Arctic News Roundup: 29 March – 4 April

[Photo by Marc Lanteigne]

by Mingming Shi

1) As the Reykjavík Grapevine reported, Iceland is ranked the top in terms of gender equality, (for the 12th time), in the Global Gender Gap Report 2021, conducted by the World Economic Forum. However, as the Prime Minister of the country, Katrín Jakobsdóttir, has commented, Iceland has not completely eliminated gender inequality, as well as the increasing domestic violence during the pandemic.

2) Heavy snowfall in Europe in the past few winters may be a direct result of decreasing ice in the Barents Sea, as described in a feature story by National Geographic. Some research has proven that, because of climate change and warmer temperature, evaporation from the Arctic Ocean has fuelled increased snow levels in much of Europe. Some scientists assume that this model may become a trend in the future. 

3) According to CBC News, the Yukon Poverty Report Card 2020, published by the Yukon Anti-Poverty Coalition, provides ten recommendations to reduce poverty levels in the region. These include the lowering of rents and building more low-income housing, as well as a potential increase in the minimum wage. This was the first such study of its kind in the territory. However, how the government will address these issues remains to be determined.

Your goal
Transcribe the entire Arctic news roundup word for word, keeping every line and punctuation mark unchanged.

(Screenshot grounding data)

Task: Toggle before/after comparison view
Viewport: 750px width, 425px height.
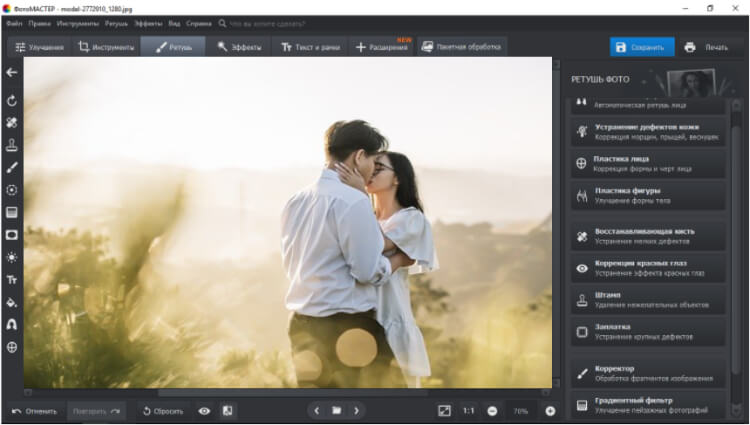Action: click(228, 411)
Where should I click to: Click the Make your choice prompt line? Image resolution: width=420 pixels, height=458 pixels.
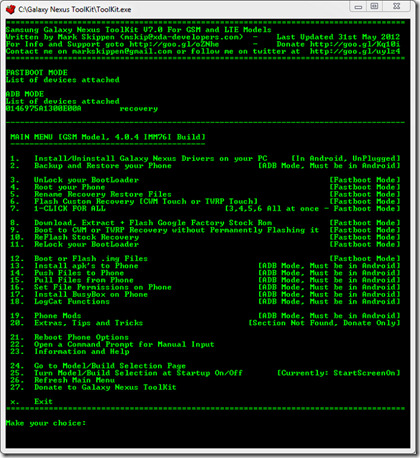click(46, 423)
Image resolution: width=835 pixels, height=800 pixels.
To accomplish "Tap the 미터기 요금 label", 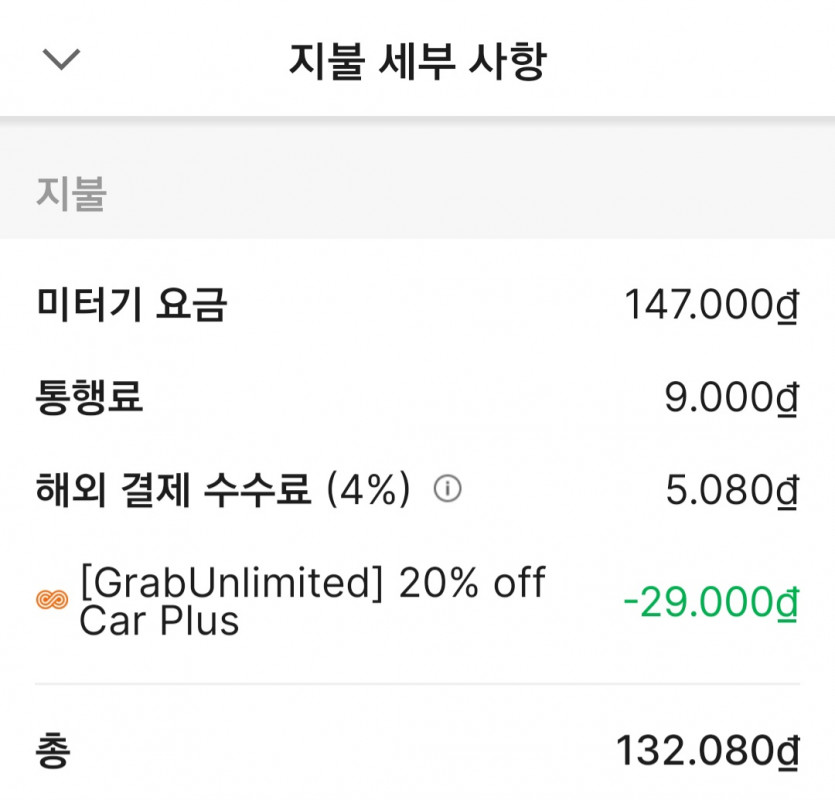I will pyautogui.click(x=131, y=305).
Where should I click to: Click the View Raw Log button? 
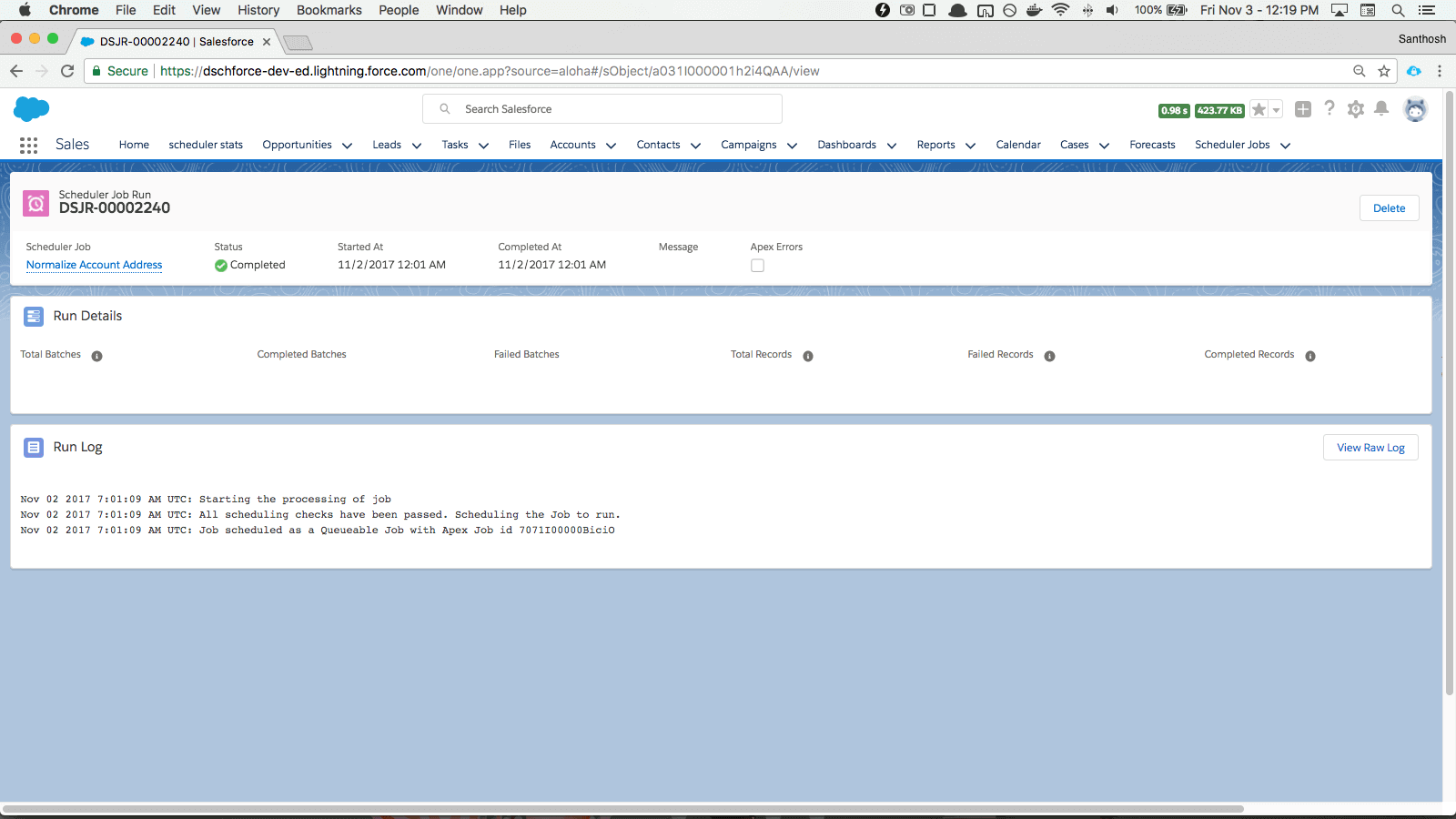point(1370,448)
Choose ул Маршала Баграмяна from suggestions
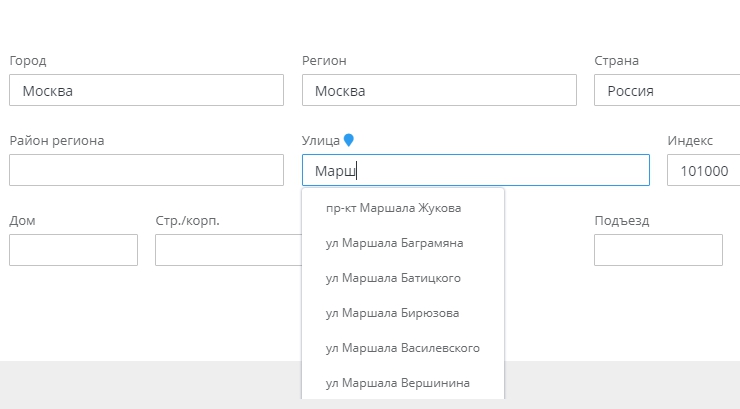The height and width of the screenshot is (409, 740). tap(394, 243)
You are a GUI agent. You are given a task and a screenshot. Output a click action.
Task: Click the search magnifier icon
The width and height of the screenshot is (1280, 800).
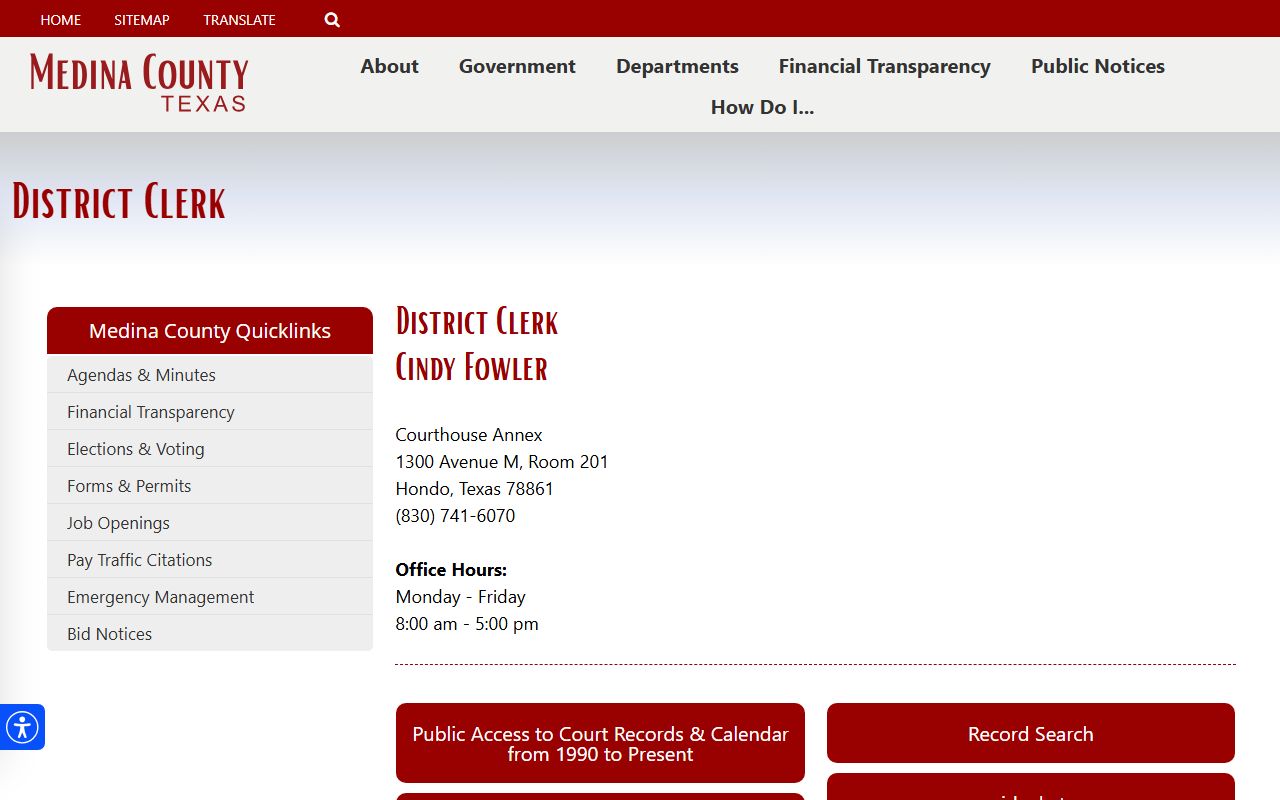click(x=332, y=20)
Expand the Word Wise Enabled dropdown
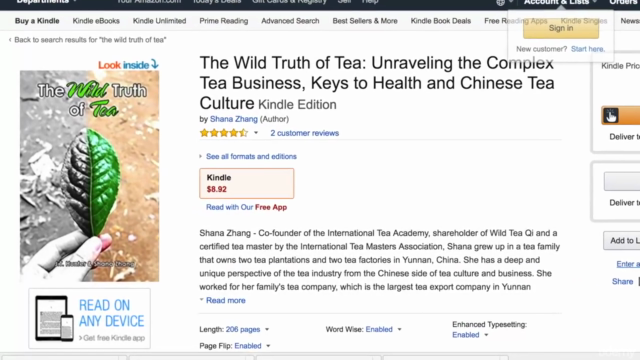This screenshot has width=640, height=360. tap(400, 329)
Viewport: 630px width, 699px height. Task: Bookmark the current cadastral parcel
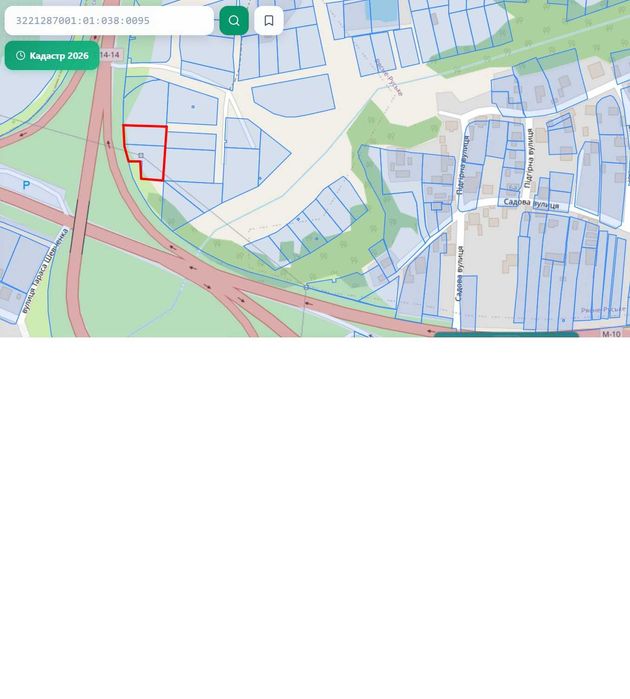click(269, 21)
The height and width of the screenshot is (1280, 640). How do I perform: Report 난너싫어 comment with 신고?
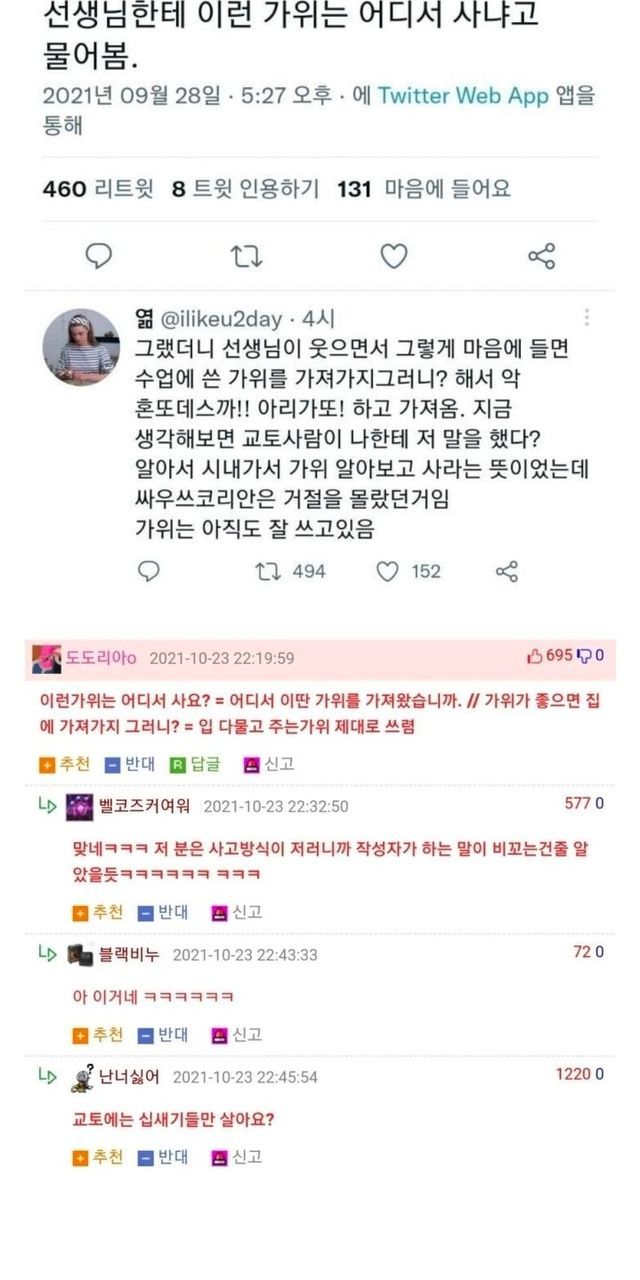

Your solution
Arctic News Roundup: 29 March – 4 April

[Photo by Marc Lanteigne]

by Mingming Shi

1) As the Reykjavík Grapevine reported, Iceland is ranked the top in terms of gender equality, (for the 12th time), in the Global Gender Gap Report 2021, conducted by the World Economic Forum. However, as the Prime Minister of the country, Katrín Jakobsdóttir, has commented, Iceland has not completely eliminated gender inequality, as well as the increasing domestic violence during the pandemic.

2) Heavy snowfall in Europe in the past few winters may be a direct result of decreasing ice in the Barents Sea, as described in a feature story by National Geographic. Some research has proven that, because of climate change and warmer temperature, evaporation from the Arctic Ocean has fuelled increased snow levels in much of Europe. Some scientists assume that this model may become a trend in the future. 

3) According to CBC News, the Yukon Poverty Report Card 2020, published by the Yukon Anti-Poverty Coalition, provides ten recommendations to reduce poverty levels in the region. These include the lowering of rents and building more low-income housing, as well as a potential increase in the minimum wage. This was the first such study of its kind in the territory. However, how the government will address these issues remains to be determined.